Developers are eager to buy land near future Denver transit stops, driving up the cost of affordable housing. (Photo courtesy of RTD FasTracks)
That’s already happening in the neighborhood of Five Points, an historically African American community with gorgeous 19th century homes. Aaron Miripol heads up a group called the Urban Land Conservancy, which is modeled after the Nature Conservancy. But instead of buying up land to keep it pristine, the ULC buys it near the rail line, to keep it affordable. As the light rail hums by in Five Points, he indicates a co-op that his group bid on, and lost. “We’ve bid on property and there were 25 other bids and not in a great location – you had investors from California, a number of out of state investors, that were bidding on this,” Miripol says.

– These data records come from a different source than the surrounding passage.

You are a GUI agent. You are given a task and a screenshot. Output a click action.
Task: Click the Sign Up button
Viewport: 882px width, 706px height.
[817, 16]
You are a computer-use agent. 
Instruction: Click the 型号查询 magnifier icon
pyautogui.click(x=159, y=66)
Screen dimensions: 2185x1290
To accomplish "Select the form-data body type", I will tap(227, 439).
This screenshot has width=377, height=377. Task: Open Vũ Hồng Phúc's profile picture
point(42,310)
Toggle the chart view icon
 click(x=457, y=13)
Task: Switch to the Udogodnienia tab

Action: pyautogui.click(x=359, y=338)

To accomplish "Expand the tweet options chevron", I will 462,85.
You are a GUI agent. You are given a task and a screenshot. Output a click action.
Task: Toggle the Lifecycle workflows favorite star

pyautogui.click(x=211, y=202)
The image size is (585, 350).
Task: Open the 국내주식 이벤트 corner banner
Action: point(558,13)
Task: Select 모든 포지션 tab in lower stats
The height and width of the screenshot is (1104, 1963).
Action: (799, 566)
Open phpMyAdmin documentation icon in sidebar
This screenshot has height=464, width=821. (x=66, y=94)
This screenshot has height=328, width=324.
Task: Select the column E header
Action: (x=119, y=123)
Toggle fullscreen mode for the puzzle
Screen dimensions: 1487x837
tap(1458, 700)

The rush to keep Denver’s land affordable is particularly poignant, given that city’s racial history. African American and Mexican American families sued Denver’s school system over segregation in the 1970s – and the case became the first non-southern city desegregation case to be decided by the U.S. Supreme Court. The plaintiffs won, but Colorado voters then passed an amendment to the state constitution that prohibited Denver from growing or expanding its boundaries in any way. That effectively stopped the city from integrating the schools and Interstate 70 made it easy to move out to the suburbs.
“As a result of the Keyes case,” says Federico Pena, the former Mayor of Denver who later went on to hold two cabinet posts in the Clinton Administration, “a lot of the middle class families, largely white families, left Denver and went to the suburbs and that’s when the suburban explosion really occurred.” When he was elected in 1983, in an upset, Pena worked to rebuild Denver’s downtown, and was an early supporter of regional transit system.
Pena works in one of the buildings in a revivified downtown now, and from his conference room, there’s a stunning view of the sun fading over the Rockies. We ask Pena whether American cities will look back, fifty years from now, and compare light rail expansions like Denver’s to the highway boom of the 1950s – except in reverse. Will American city centers in 2050 be mostly upper-income, with everyone else living on the outskirts?
“It’s a good question,” Pena muses. “The day you sit back and say I don’t care, just let the economic market forces dictate who’s going to live where and what’s going to happen to your city, then I do think we run the risk of having almost a push out of low-income, minority communities away from our inner cities, and pushed out 20, 30 miles or 40 miles.”
That’s a form of 21st century segregation this city is trying to avoid.